Our own campaign data makes the same case with numbers. Across Digitalzone programs, accounts engaged by two or more tactics surface 72× more buying-committee members than single-tactic accounts. Every one of those multi-tactic accounts converts a lead, compared to 9.6% for single-tactic accounts, where 97% stay at the lowest qualification tier. Creation and capture aren’t competing budget lines. They compound: the accounts that see both are the ones that produce pipeline. 

That’s the loop worth building: create demand with the out-of-market majority, capture it when they raise their hand, and learn enough from each cycle to do it better next time. If you want help reaching the buying committee inside your target accounts before the shortlist gets written, talk to Digitalzone about Programmatic Nurture. And if you want the evidence base under all of this, our Dimensions of Demand Gen 2026: Buyer Report surveys what buyers and marketers actually do. 

FAQs 

What’s the difference between demand creation and demand capture? 

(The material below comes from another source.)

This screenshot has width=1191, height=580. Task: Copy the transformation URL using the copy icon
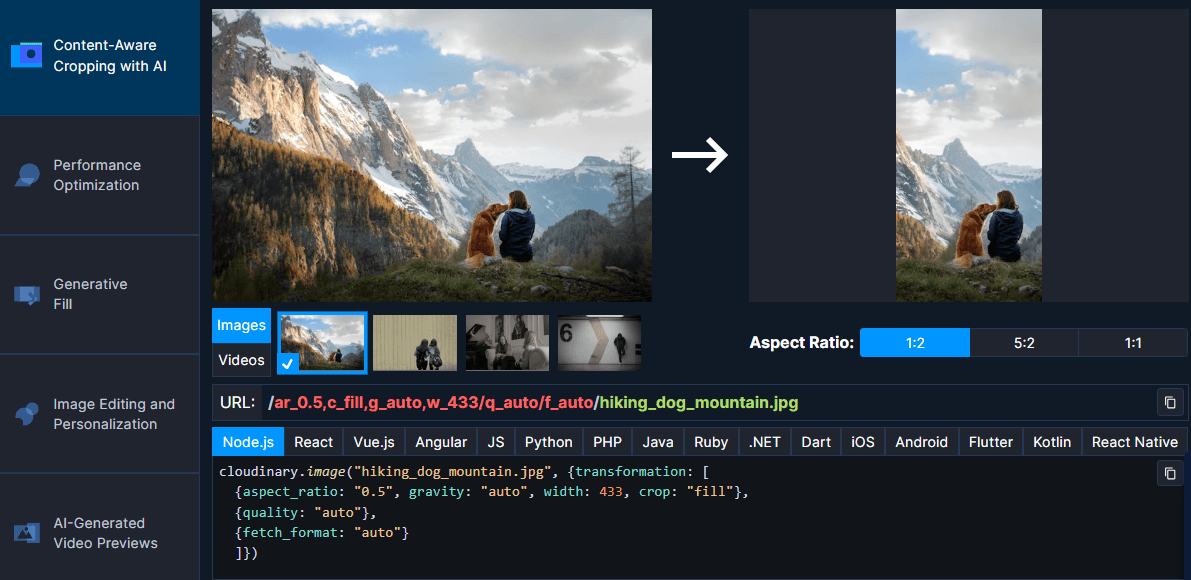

Capture catches the buyers already shopping: search, retargeting, intent-sourced outreach. Creation reaches the ones who aren’t shopping yet, building enough familiarity that you’re in the consideration set when their need appears. One harvests existing demand. The other builds the pool that capture later draws from. 

Why can’t intent data find out-of-market buyers? 

Intent data detects behavior such as topic surges, site visits, and content downloads. A buyer who hasn’t started researching produces none of that behavior, so there’s no signal for the instrument to read. They aren’t ranked as low-priority accounts; they’re absent from the dataset entirely, which is why a capture-only strategy structurally overlooks them. 

Where does the 95:5 rule actually come from? 

Professor John Dawes of the Ehrenberg-Bass Institute derived it from B2B interpurchase cycles. If companies replace a given service provider roughly every five years, then about 20% of buyers are in-market annually and around 5% in any quarter. The ratio shifts with your category’s buying cycle, so a shorter cycle means a larger in-market share. 

How do you measure demand creation if it doesn’t convert like capture? 

Use measures that match its slower mechanism instead of cost-per-lead: share of voice against your category, unaided and aided recognition within your target account set, and the share of new opportunities that arrive already knowing your category position. These track whether you’re building mental availability ahead of the buying trigger. 

Should a B2B demand strategy still invest in intent data? 

Yes. Intent data is a strong instrument for the small share of accounts actively in-market, and demand capture converts them efficiently. The problem isn’t using it; it’s assuming its field of view is the whole market. A balanced B2B demand strategy pairs capture for the ready 5% with creation for the 95% who will be ready later.